Acetylcholine (ACh) is the neurotransmitter at preganglionic nerve endings of the SNS and PNS and at postganglionic nerve endings of the PNS.
The ability of a receptor to modulate the function of an effector organ depends on rapid recovery to its baseline state after stimulation. ACh removal occurs by rapid hydrolysis by acetylcholinesterase (true cholinesterase). Pseudocholinesterase (plasma cholinesterase) is not physiologically significant in the termination (hydrolysis) of ACh action.
Sympathetic Nervous System Neurotransmission
Norepinephrine is the neurotransmitter at postganglionic nerve endings of the SNS (except in the sweat glands, where ACh is the neurotransmitter).
Adenosine triphosphate (ATP) is released with norepinephrine and thus functions as a co-neurotransmitter.
Epinephrine is the principal hormone released by chromaffin cells (which function as postganglionic SNS neurons) into the circulation to function as a neurotransmitter hormone.

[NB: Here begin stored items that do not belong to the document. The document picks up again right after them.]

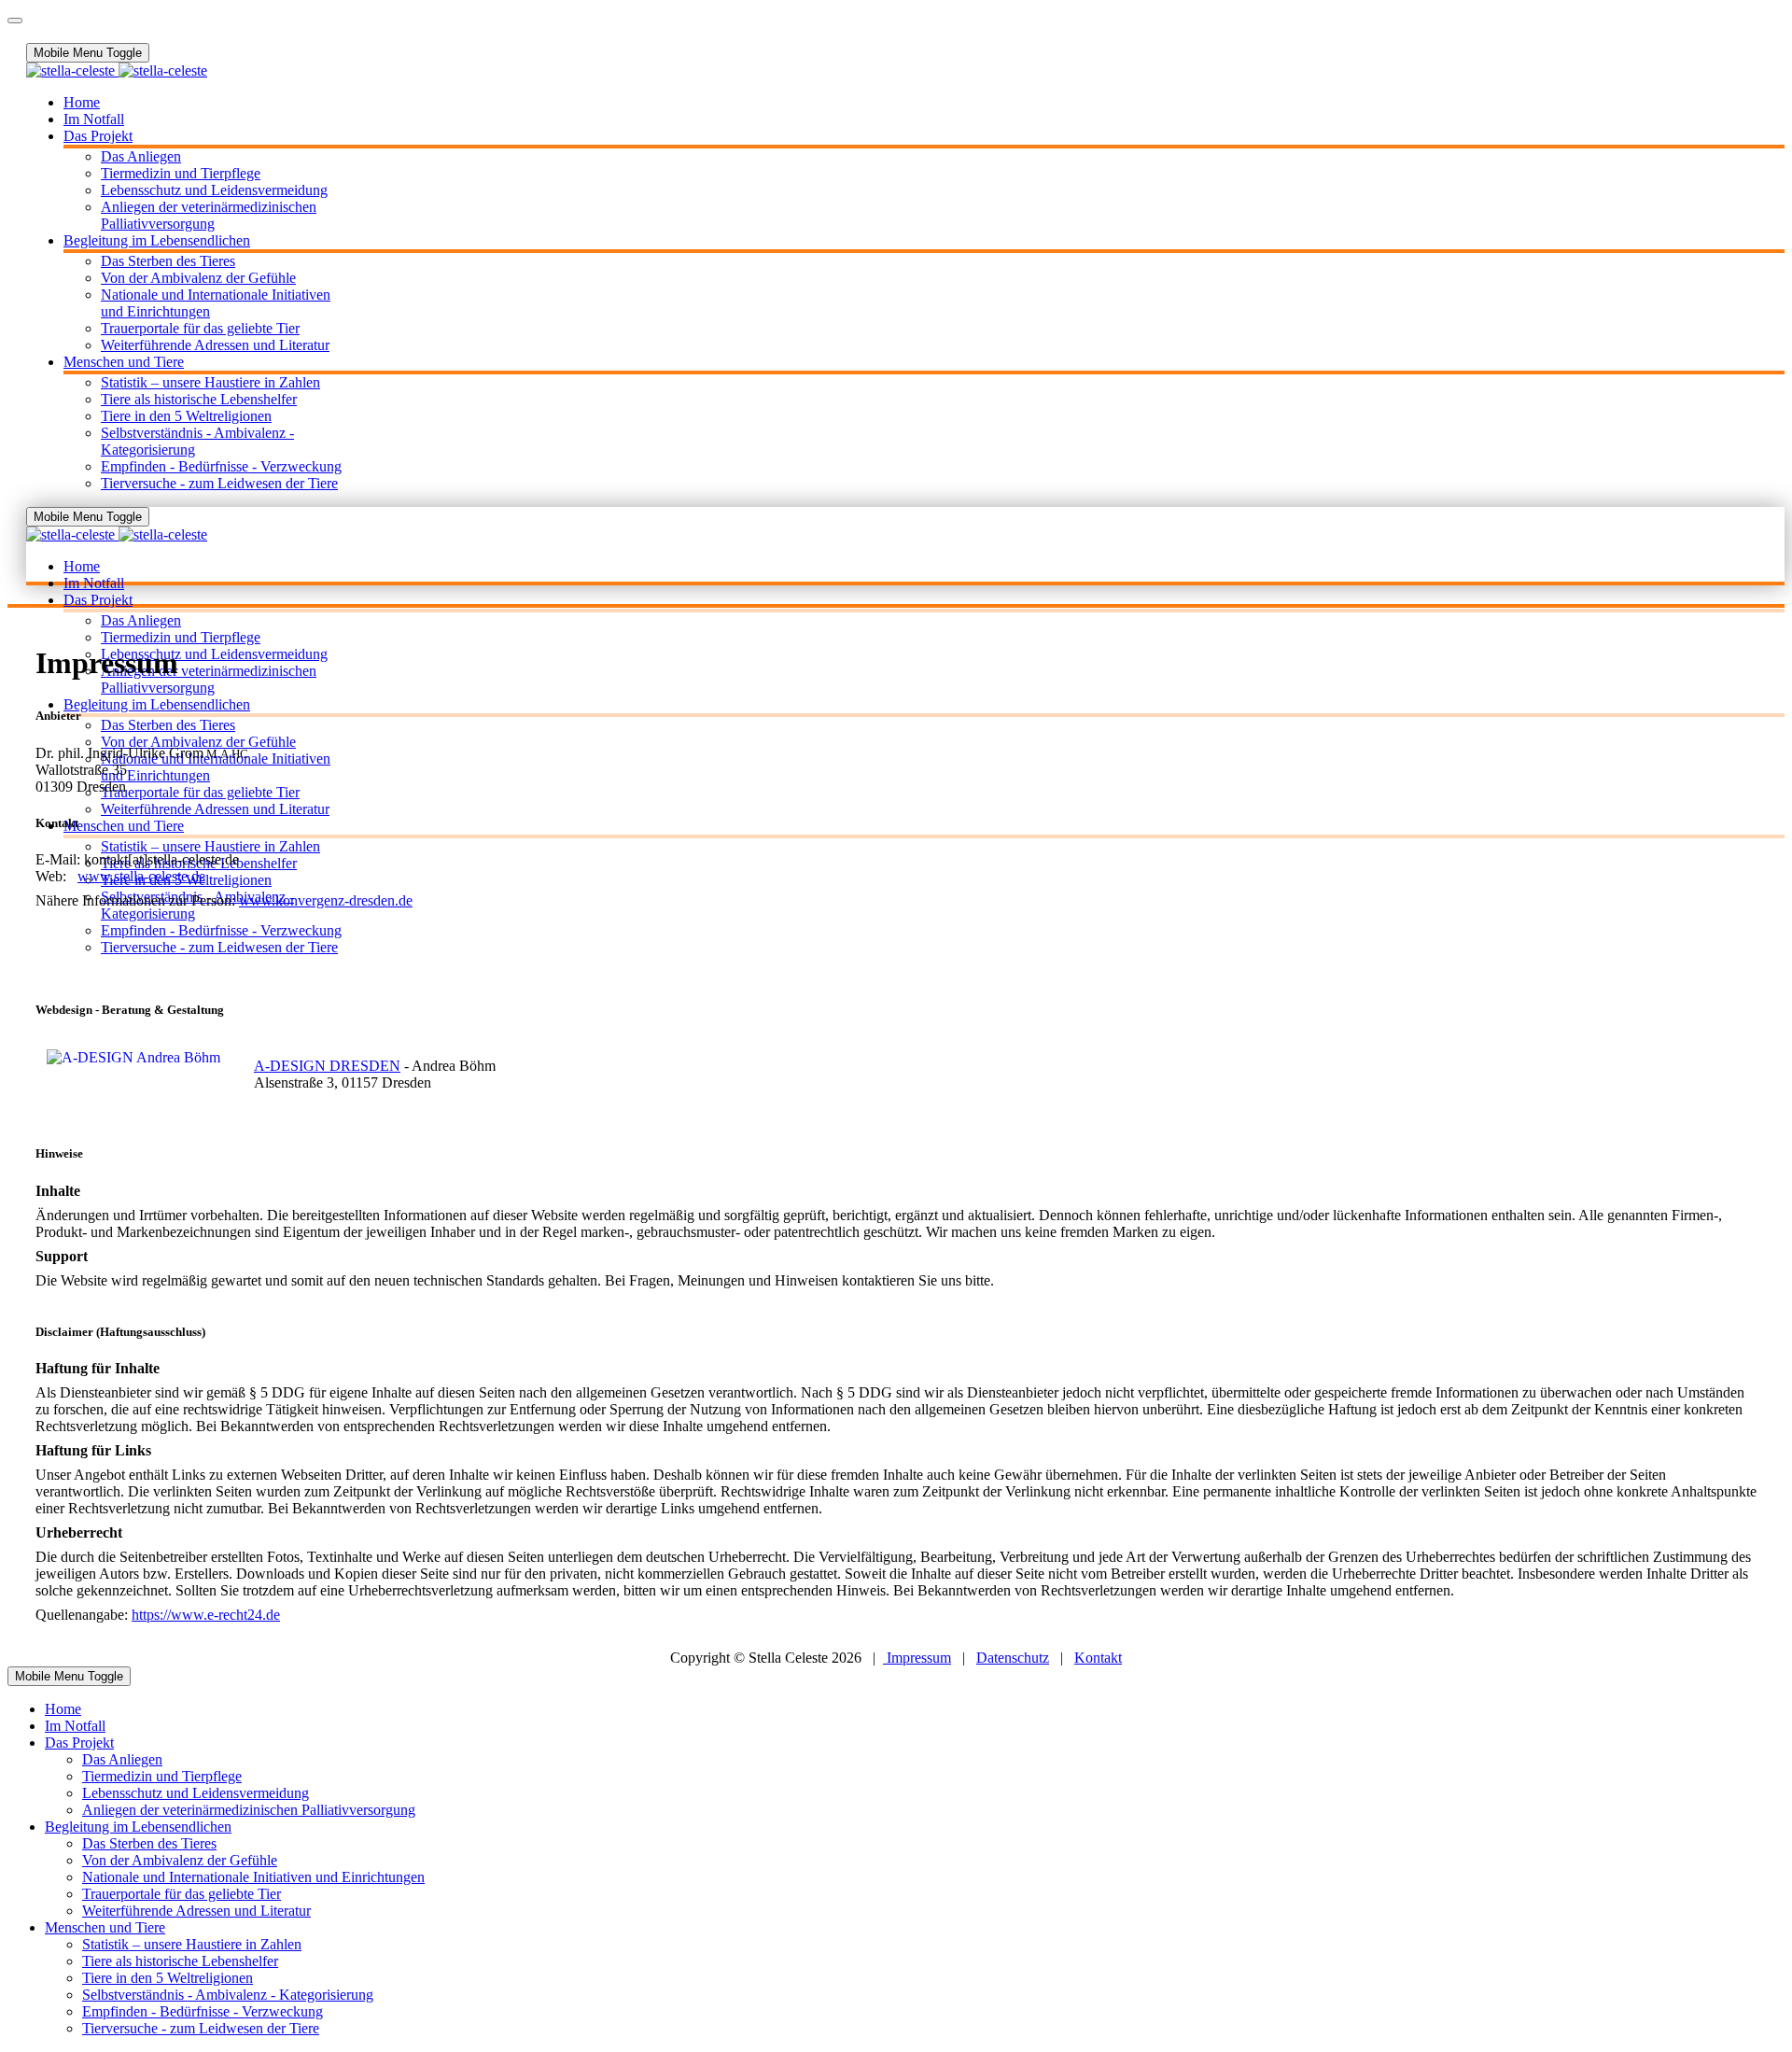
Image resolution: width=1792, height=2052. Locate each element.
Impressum (917, 1657)
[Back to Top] (14, 20)
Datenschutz (1012, 1657)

Endogenous catecholamines are dopamine (neurotransmitter in the CNS), norepinephrine, and epinephrine. A catecholamine (including synthetic catecholamines) is any compound with a catechol nucleus (benzene ring with two adjacent hydroxyl groups) and an amine-containing side chain (Fig. 15-3: Synthesis of catecholamines).
The effects of endogenous or synthetic catecholamines on adrenergic receptors can be indirect (little intrinsic activity but stimulate release of stored neurotransmitter) and direct.
Inactivation of catecholamines is by reuptake back into presynaptic nerve terminals by extraneuronal uptake, diffusion, and metabolism.